A l’instar de la première visite, tous les déplacements des patients sont groupés. Une fois levés et habillés, ils attendent en file indienne pour se rendre dans l’espace de vie commune. Ils ne sont pas non plus toujours autorisés à circuler librement entre la cour intérieure et le salon de télévision. Ce procédé, justifié par des aspects sécuritaires − en vue de limiter les tensions et les incidents de violence − et des contraintes liées à l’architecture des pavillons, avait déjà été dénoncé à l’issue de la première visite en ce qu’il restreint considérablement la liberté de mouvements des patients. A cet égard, le placement systématique en isolement des patients au moment de leur admission, sans tenir compte de leur état psychique, n’est pas justifié et doit être réinterrogé. Si la réflexion engagée par le pôle sur les pratiques d’isolement et de contention s’est traduite par la mise en œuvre d’alternatives à ces mesures, des espaces d’apaisement doivent être créées afin de limiter leur recours.

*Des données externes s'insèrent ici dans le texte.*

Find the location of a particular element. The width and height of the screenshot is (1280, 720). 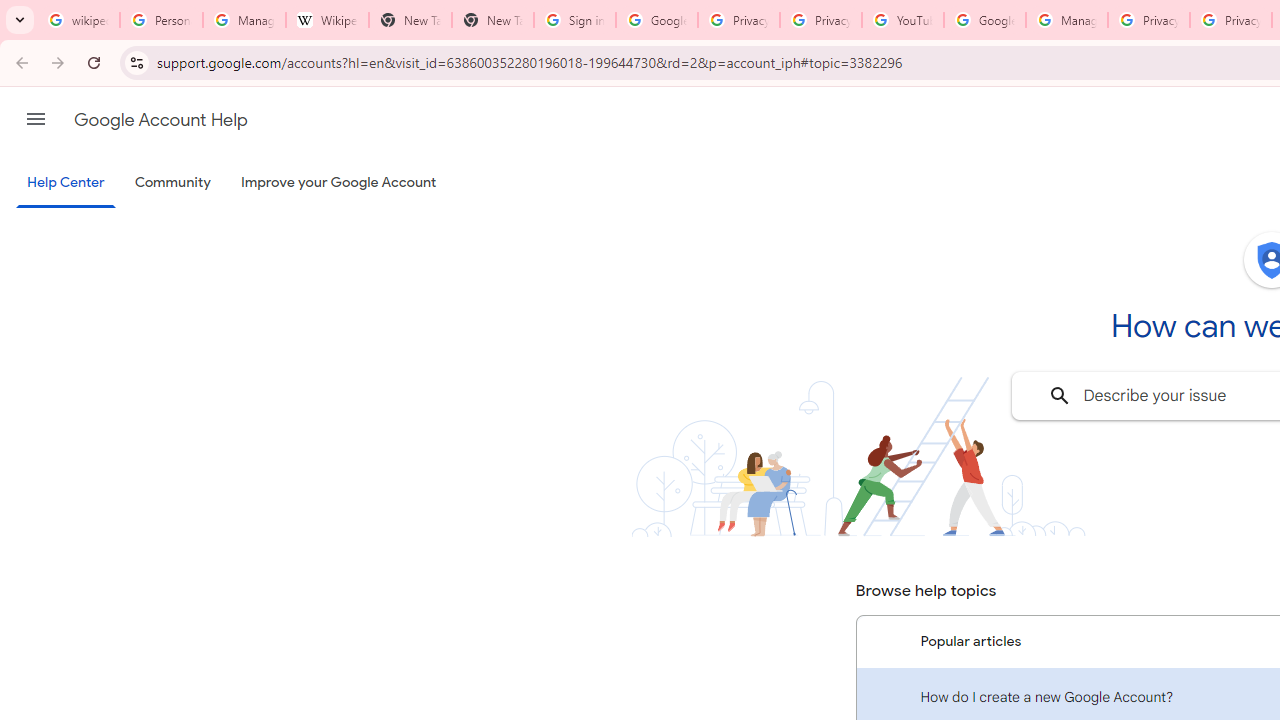

'Main menu' is located at coordinates (35, 119). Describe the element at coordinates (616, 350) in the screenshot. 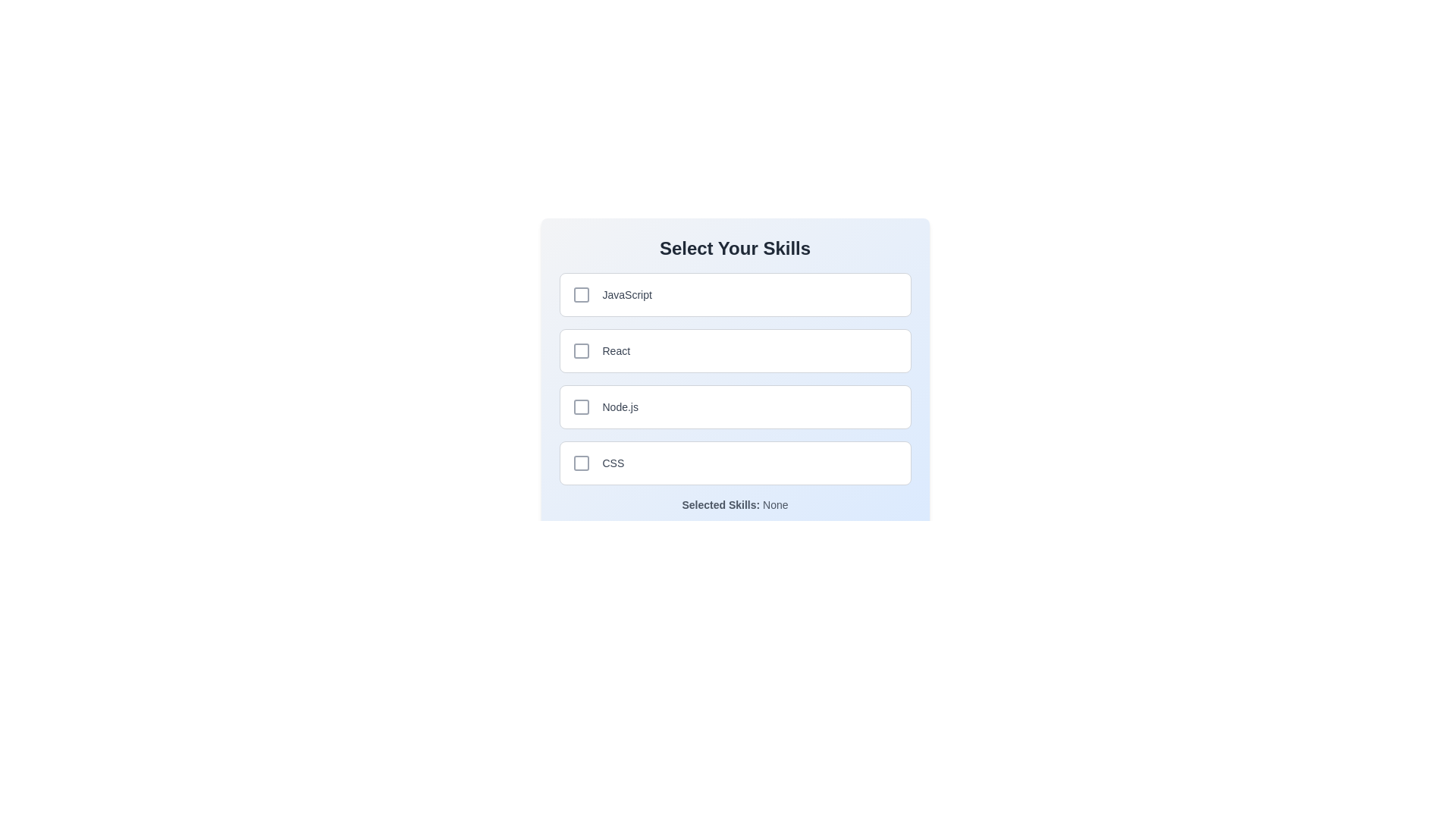

I see `text label 'React' located in the second option of the interactive list under the header 'Select Your Skills', positioned next to a checkbox` at that location.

Enfin, l’organisation du parcours de soins des patients est restée inchangée depuis la précédente visite. Cela n’est pas sans conséquences pour les femmes qui ne bénéficient toujours pas véritablement d’une prise en charge séquentielle adaptée à leur clinique compte tenu du fait qu’elles sont hébergées dans un seul et unique bâtiment. Une réflexion portant sur cette question est engagée depuis de nombreuses années au sein de l’UMD mais elle n’a pas donné lieu à des mesures concrètes. De même, le projet de mixité au pavillon des sortants, évoqué dans le projet de pôle ne semble plus être à l’ordre du jour alors qu’il aurait l’avantage de faire bénéficier les femmes, étant proches de la sortie, d’un parcours de soins individualisé.

La direction a indiqué prendre bonne note des observations formulées dans le rapport, certaines d’entre elles faisaient déjà l’objet de travaux au moment de la visite.